A Vermeer Painting Restored to Original Composition

After a four-year restoration, the Vermeer painting “Girl Reading a Letter at an Open Window” is now on display again.

Johannes Vermeer, Girl Reading a Letter at the Open Window, 1657-59. Condition after the restoration. © Gemäldegalerie Alte Meister, Staatliche Kunstsammlungen Dresden. Photo: Wolfgang Kreische (detail)
Johannes Vermeer, Girl Reading a Letter at the Open Window, 1657-59. Condition after the restoration. © Gemäldegalerie Alte Meister, Staatliche Kunstsammlungen Dresden. Photo: Wolfgang Kreische (detail)

In 1979 it was discovered through an X-ray that the back wall in Johannes (Jan) Vermeer's (1632-1675) painting Girl Reading a Letter at an Open Window was originally not as empty and bare as was previously believed. In fact, under a layer of paint, there was a “painting-within-a-painting” showing a victorious Cupid trampling the masks of disguise with his feet.

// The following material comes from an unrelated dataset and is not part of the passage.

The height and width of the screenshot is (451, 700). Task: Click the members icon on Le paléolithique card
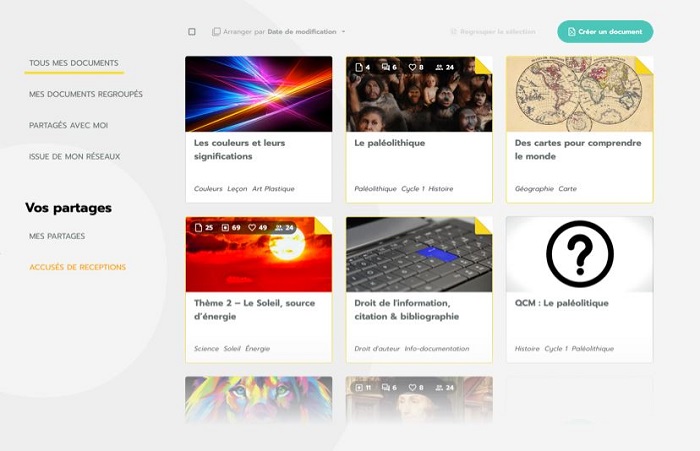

Johannes Vermeer, Girl Reading a Letter at the Open Window, 1657-59. Condition after the restoration. © Gemäldegalerie Alte Meister, Staatliche Kunstsammlungen Dresden. Photo: Wolfgang Kreische
Johannes Vermeer, Girl Reading a Letter at the Open Window, 1657-59. Condition after the restoration. © Gemäldegalerie Alte Meister, Staatliche Kunstsammlungen Dresden. Photo: Wolfgang Kreische

Since it was assumed that it was Vermeer himself who had made the change to his own composition, the painting was left as is. In 2017, however, the experts of a restoration and research project discovered that the covering layer of paint was a few decades younger than the actual painting. 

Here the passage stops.